[TO BE DONE]:
Convert the records below into a numbered list with blank lines omitted, and leave the pictures out of the answer.

[Entries showing where items appear]
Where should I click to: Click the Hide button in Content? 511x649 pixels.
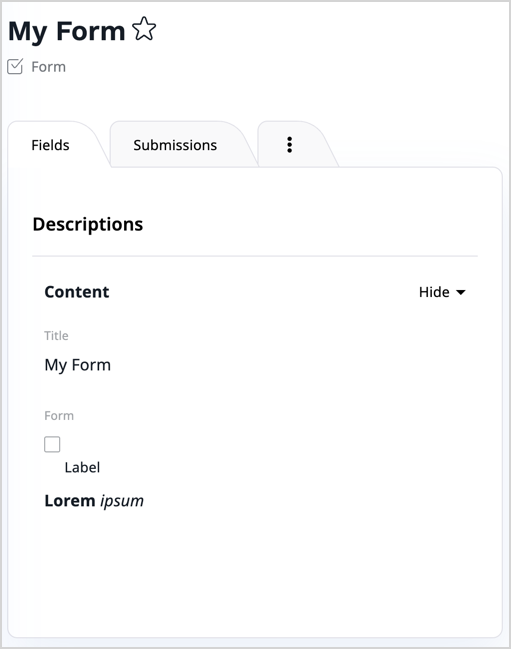(x=442, y=292)
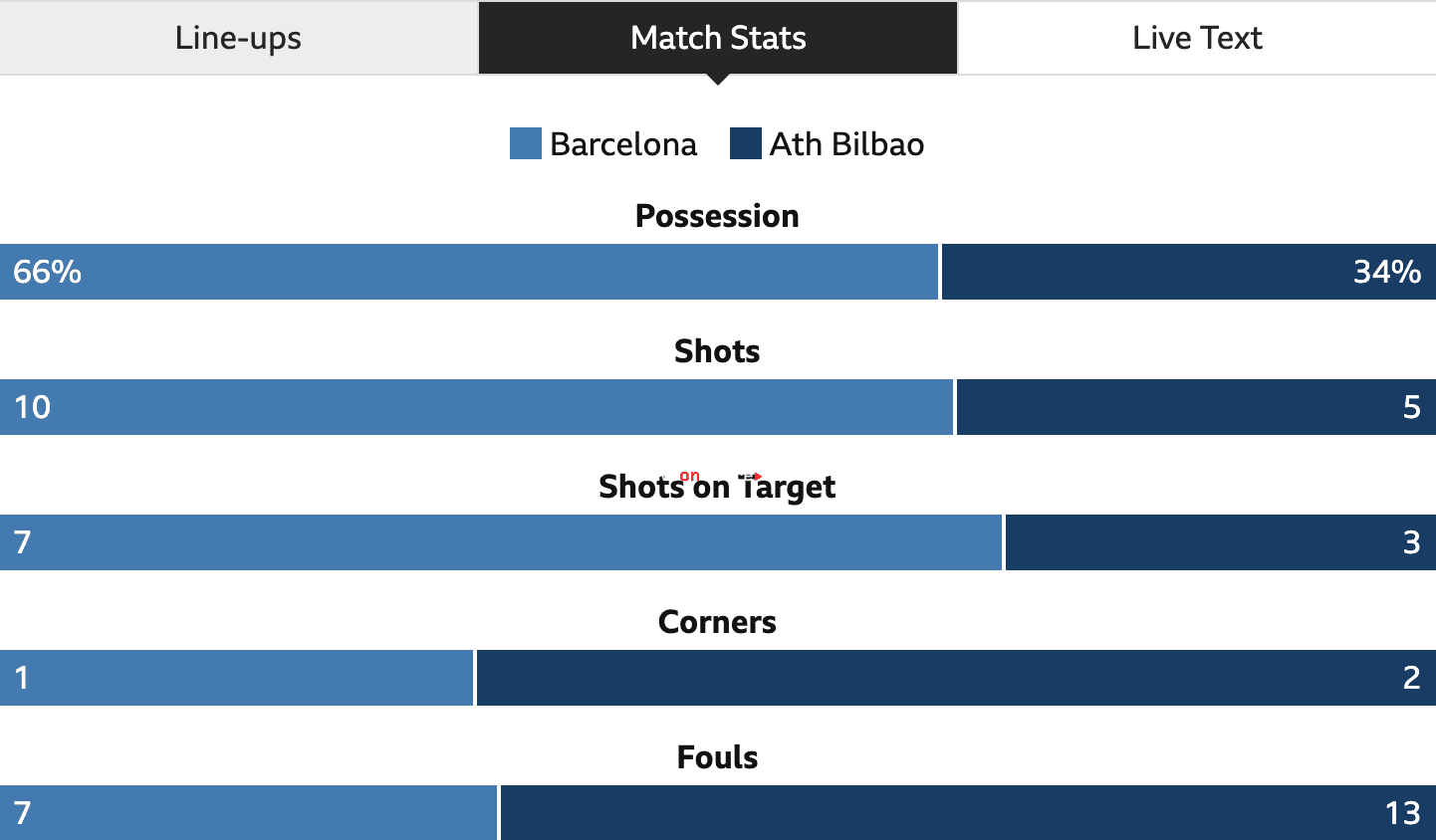Click the Possession heading
1436x840 pixels.
[x=717, y=216]
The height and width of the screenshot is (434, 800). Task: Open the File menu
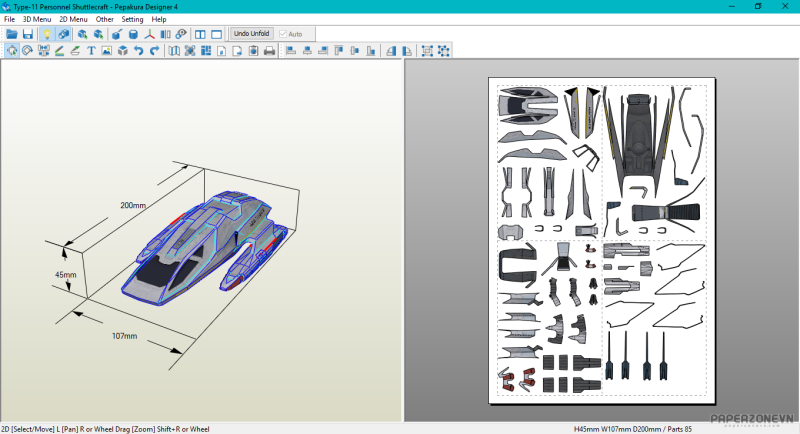[x=9, y=19]
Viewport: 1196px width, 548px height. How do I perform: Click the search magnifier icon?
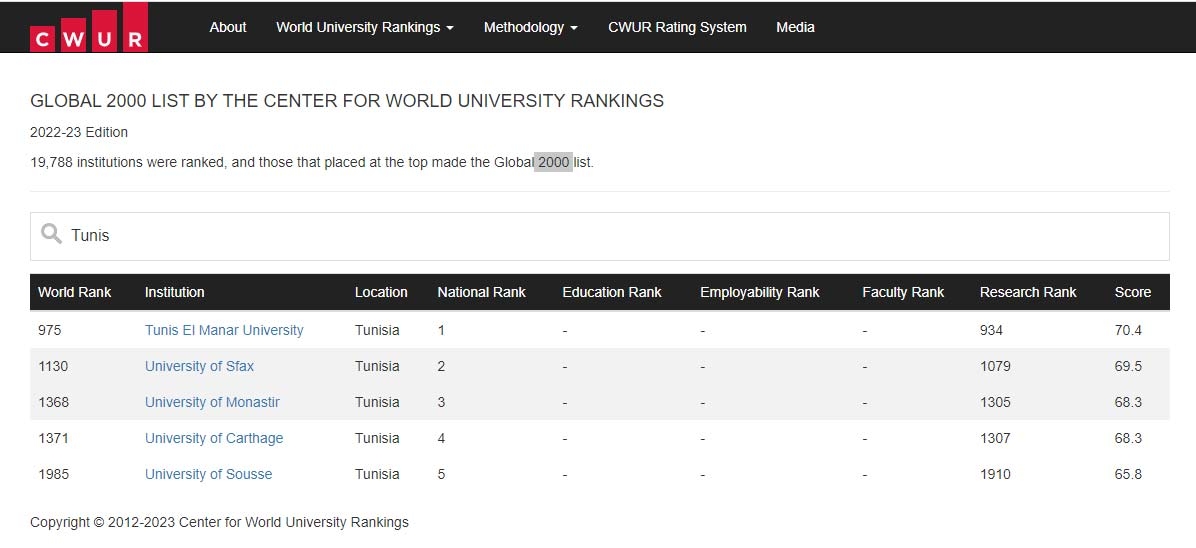[51, 234]
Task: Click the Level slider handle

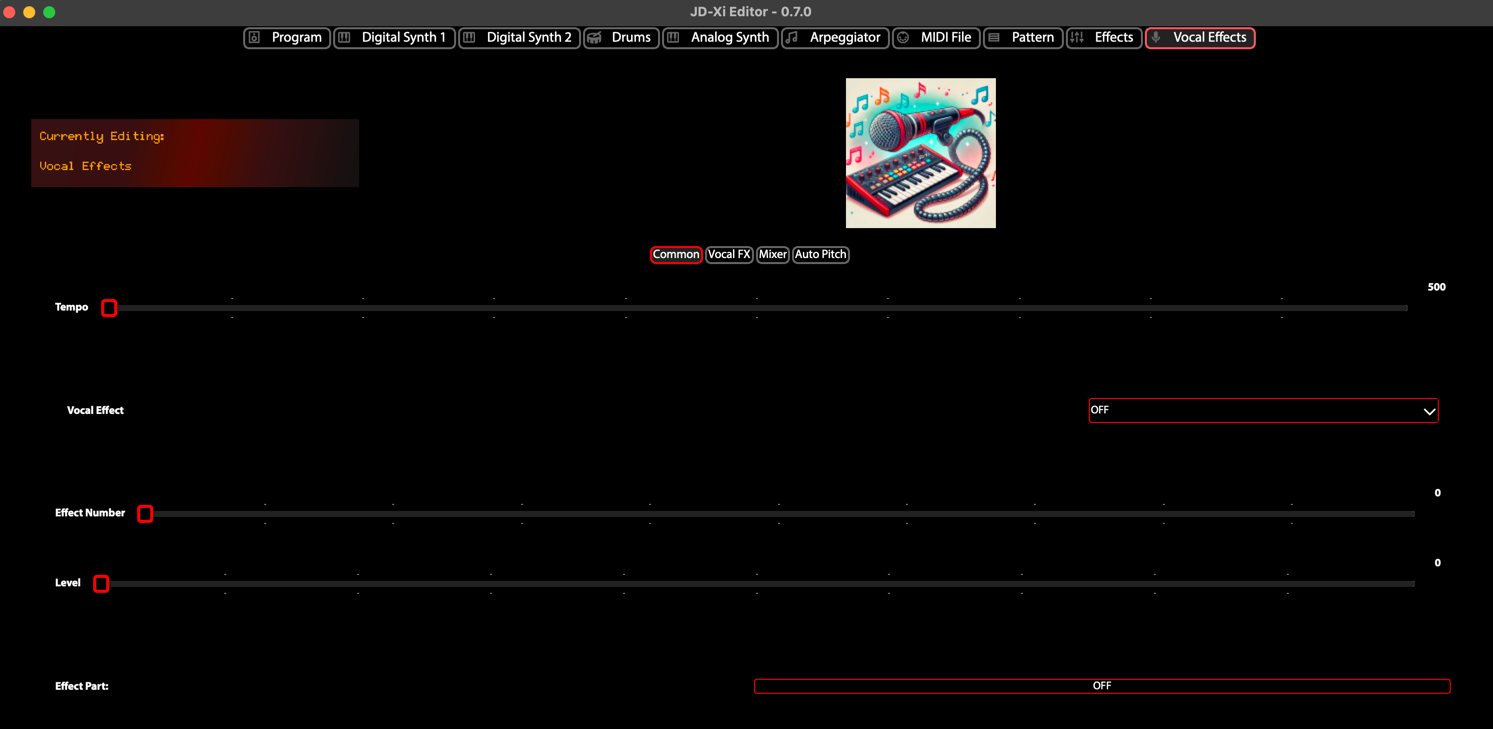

[TASK ANSWER]:
1. Where should I click to: Click the Hide button in Content? 511x649 pixels.
2. (x=442, y=292)
3. Click the Possession heading
4. 1436x840 pixels.
5. [x=717, y=216]
6. The height and width of the screenshot is (434, 800). Task: Open the File menu
7. [x=9, y=19]
8. Viewport: 1196px width, 548px height. How do I perform: Click the search magnifier icon?
9. [51, 234]
10. Task: Click the Level slider handle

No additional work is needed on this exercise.